気持ちは痛いほどわかるが、現状ここで捕まるわけにはいけない私にとって、どうにか引き剥がそうと躍起になるものの、どうにも引き剥がせない。
「〈メリッサ!すまぬ!!〉」
師匠が思いきりメリッサの身体を蹴る。そして、とうとう離れる身体。そして、「〈ワシだけならどうにかなる!だから早く行け!!!〉」と師匠が大声を上げた。

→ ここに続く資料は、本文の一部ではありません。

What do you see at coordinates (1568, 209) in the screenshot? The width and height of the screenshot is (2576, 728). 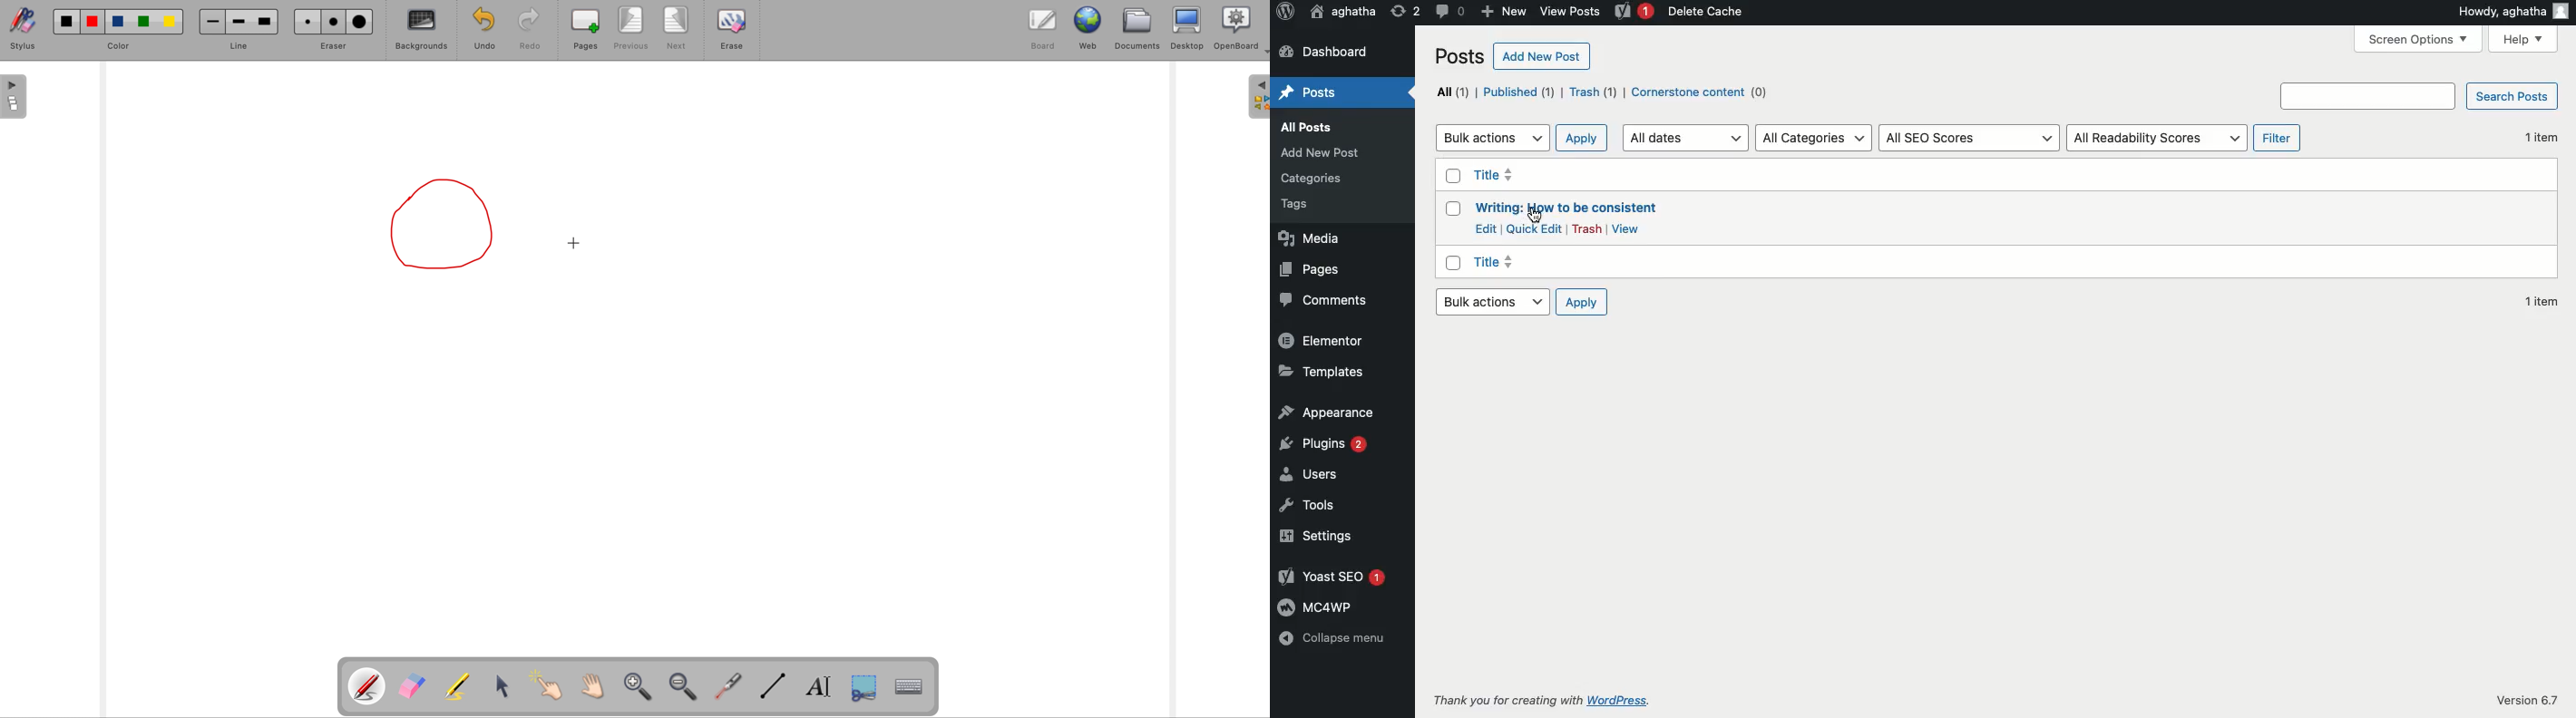 I see `Writing: how to be consistent` at bounding box center [1568, 209].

「〈いやぁぁぁぁ!いやだぁぁぁ!じーちゃんーーーー!じーちゃあああああん!!!!〉」
必死で抗うメリッサ。さすがに若いといえど、師匠と共に鍛錬していたぶん力が強い。どうにか引きずるように引っ張るも、なかなか進めない。
「〈メリッサ!言うことを聞いて!〉」
「リーシェさん!!!」
ヒューベルトに呼ばれて、間一髪で矢を避ける。こちらに向かっていくつも矢が飛んできていて、このままでは私達だけでなく、馬に当たる可能性も出てくる。

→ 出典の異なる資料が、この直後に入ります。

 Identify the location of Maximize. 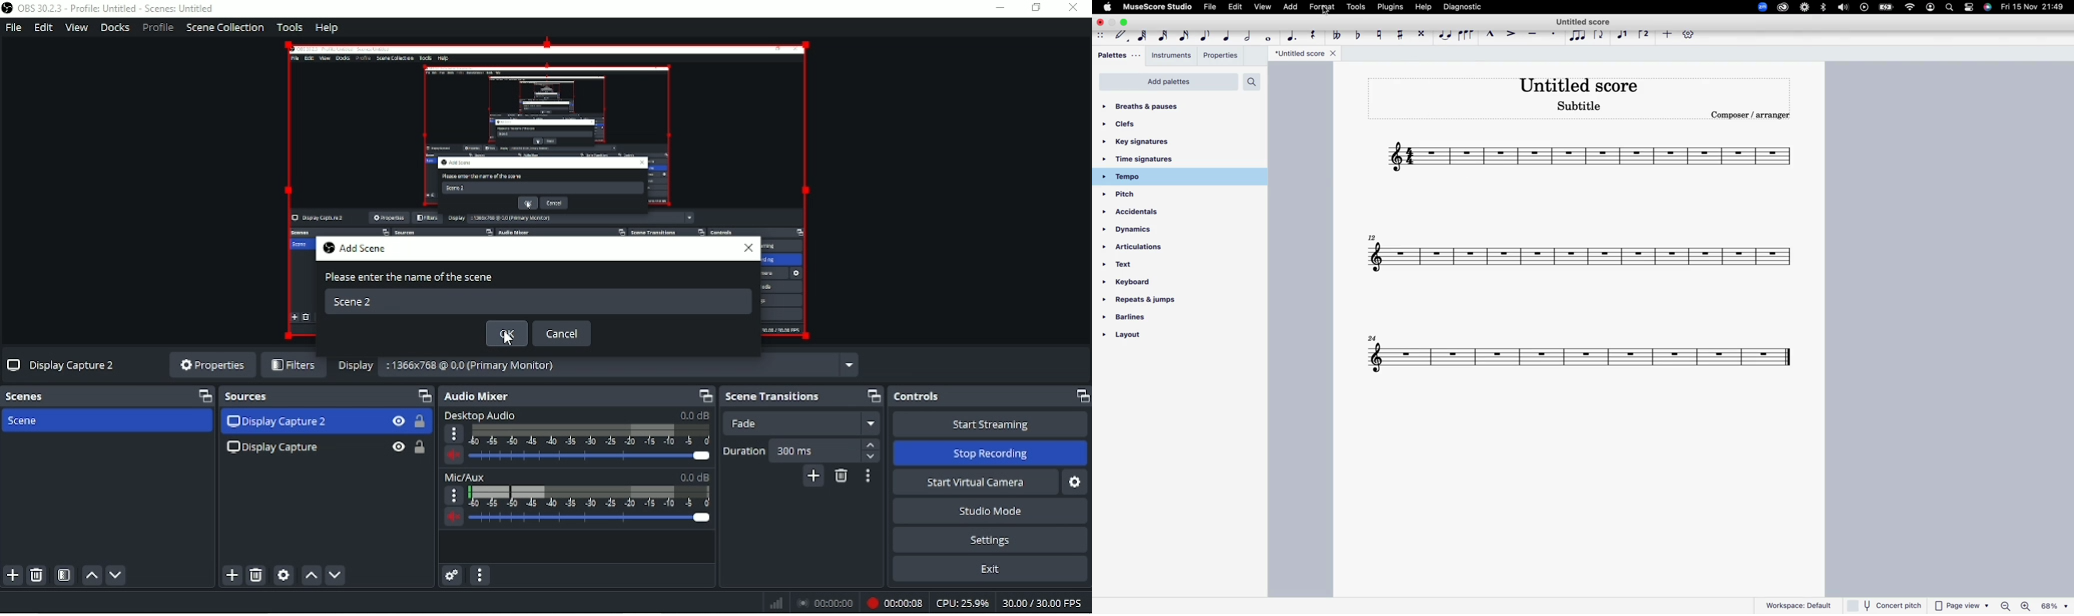
(704, 393).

「〈じーちゃん!!うぅぅぅあああああああああああ!!!!〉」
一際大きな声で師匠を呼んだかと思えば、尋常じゃない雄叫びを上げるメリッサ。そして師匠の方を見れば、そこには周りを兵に囲まれ、槍で身体を深々と突き刺されてゆっくりと崩れるように倒れる師匠がいた。
「〈師匠!!!!!あ、メリッサ!!!!?待ちなさい!!!〉」
動揺した瞬間に手の力が抜けてしまう。その隙を見計らって、メリッサは一目散に師匠の元へ駆け出してしまった。
「ヒューベルトさん、馬と共に離れててください!私はメリッサを連れ戻してきます!!」
「わかりました!」
現状、ヒューベルトは申し訳ないが戦力外だ。この状況で下手に参戦してもらうと全滅の危険性もある。
私はまずは周りの弓兵から仕留めるため、スリングを構えるのだった。